Wait bug or not ?

0 favourites
From the Asset Store
Add calm and a lounge vibe to your games with these 8 tracks
  • Tutorial: Wait Tutorial

    This is given in the Tutorial:

    + Repeat 10 times

    -> System: wait loopindex seconds

    -> Text: append text "Time = " & time & newline

    This is what I make:

    + Repeat imagePointCount times (4, and yes 4)

    -> System: wait 2 seconds

    -> Spawn something on image.imagePointX(loopindex)

    -> Console.Log("ARRR")

    What it does:

    -> Second 1:

    --> nothing

    -> Second 2:

    --> Spawns something on the first imagePoint

    --> Logs 4 times "ARRR"

    -> Second 3:

    --> nothing

    -> Second 4:

    --> nothing

    ...

    For me it seems like Wait dont work.

  • It works, but as loops run ALL of their loops in single tick, all of your prints will wait for the exact same 2 seconds before appearing. So as tutorial demonstrated, add 'wait loopIndex seconds' instead of wait 4, and you'll get one text every second.

  • Coincidentally, I just added the system wait function in a loop index on Thursday, using the latest beta release v123.2. There's no problem with it for me, it works perfectly. It could be something else in your capx.

  • vee41 Forgot to tell you also tried it with "wait loopindex * 2 seconds" and also with "wait loopindex * seconds"

    AndyWatson could you make a example .capx ? Cause I made this in a new project... My Teammate also tried it, he has the same problem in a new clean project.

    here is a clean Example:

    Example

  • Most people misunderstand this aspect of it; 'wait' does *not* suspend the whole event sheet, because it would be useless if it did! (Imagine if your game paused every time you used a Wait action)

    So if you have something like this:

    + Repeat 10 times

    -> Wait 1 second

    -> Append "Tick" to text object

    then the loop completes immediately, but schedules ten "Append text" actions all after one second. After one second all ten of them run. Note the original example uses loopindex so it sets up a 0 second delay, then a 1 second delay, then a 2 second delay, etc. whereas you use a constant delay, meaning the entire loop is basically done instantly after a single delay.

    Edit: updated the tutorial to make this clearer.

  • Any plans to do a official wait behavior like the one David was working on in CC Ashley?

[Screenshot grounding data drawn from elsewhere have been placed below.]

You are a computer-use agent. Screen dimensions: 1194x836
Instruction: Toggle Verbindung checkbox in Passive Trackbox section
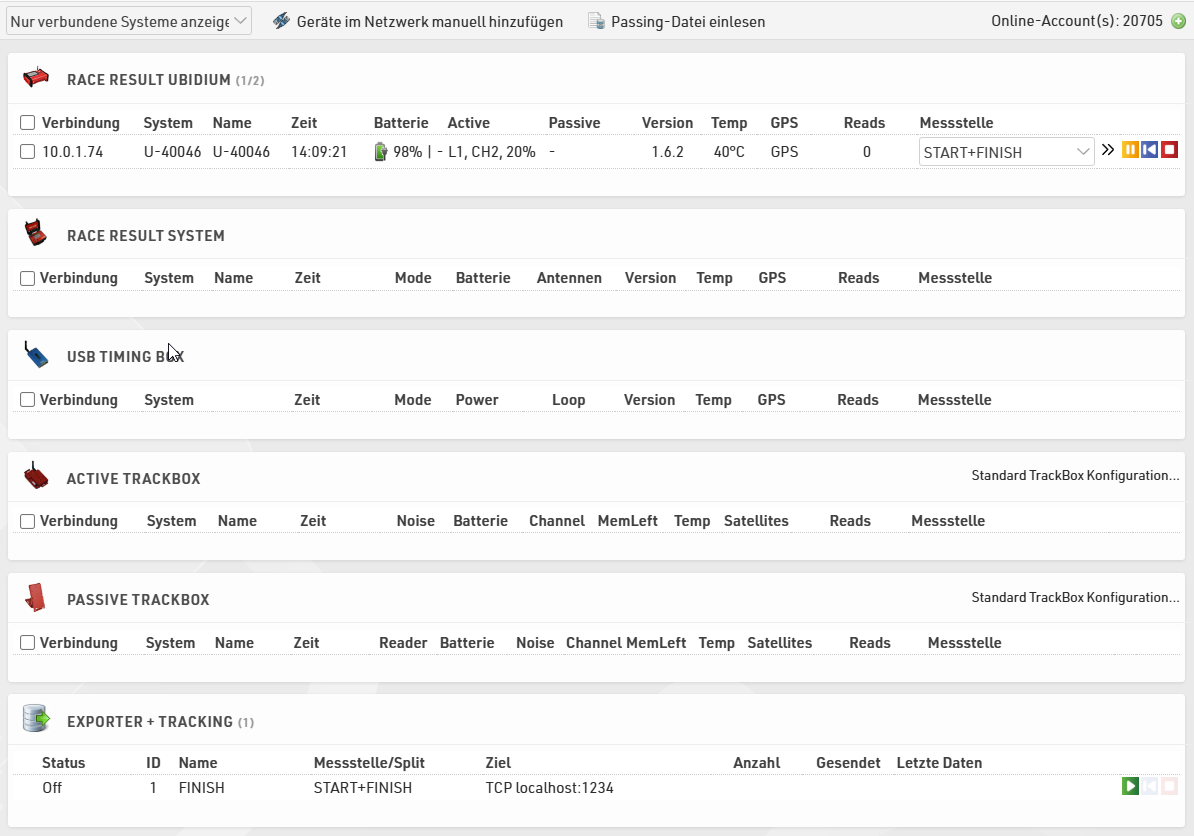point(28,643)
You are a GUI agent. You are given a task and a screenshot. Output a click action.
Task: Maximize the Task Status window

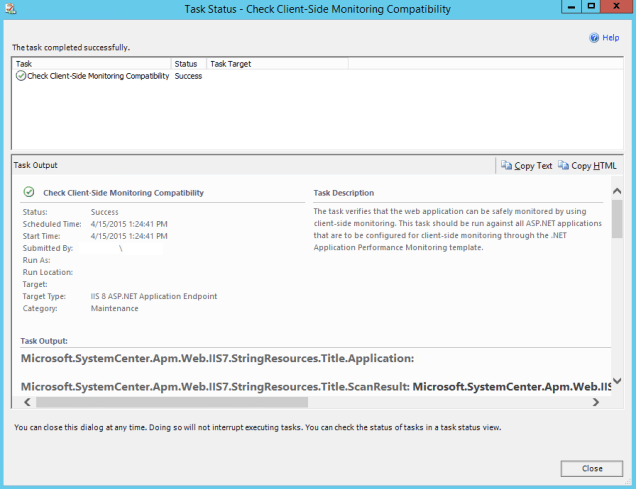point(591,7)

    I would add this would also be very nice to use to solve some of the bunching issues with pathfinder.

  • I can't remember exactly what it was David was working on, what did the behavior do?

  • It was called Timer behavior. It just had the ability to set up individual timers for instances.

    There's a third party plug or 2 that work similarly.

    The most useful part being able to have a trigger/condition for when the timer ends.

  • Try Construct 3

    Develop games in your browser. Powerful, performant & highly capable.

    Try Now Construct 3 users don't see these ads
  • Isn't that basically what the Wait action does anyway? What's different or better about the behavior?

  • Well I would say the biggest difference is once you start the system wait you are committed to what ever actions are after it.

  • Not necessarily - you can have a subevent which tests some conditions, and the subevent won't run or test its conditions until after the 'Wait' resumes.

  • Yeah, but I would guess you would be dealing with changing variables back and forth all withing one event. That can get pretty complicated.

    The only other thing I could say is that picking with wait might be an issue, where the behavior should have none.

  • newt - That sounds like a good idea. I've always longed for such a feature. I Did not like having to create an instance variable just for a custom timer for each feature I wanted. The wait command is not that usable for such a feature.

  • then the loop completes immediately, but schedules ten "Append text" actions all after one second. After one second all ten of them run. Note the original example uses loopindex so it sets up a 0 second delay, then a 1 second delay, then a 2 second delay, etc. whereas you use a constant delay, meaning the entire loop is basically done instantly after a single delay.

    Ashley, I know but this doesn?t work. I make "Wait Loopindex * 2" This should mean every 2 seconds 1 loop. But nope.

    + repeat 3 times

    -> Wait loopindex * 2

    -> Console.Log("Fire")

    -> Spawn Image on Imagepoint("loopindex")

    This does:

    Second 2: "Fire" + nothing

    Second 4: "Fire" + nothing

    Second 6: "Fire" + Spawn Image on Imagepoint("3")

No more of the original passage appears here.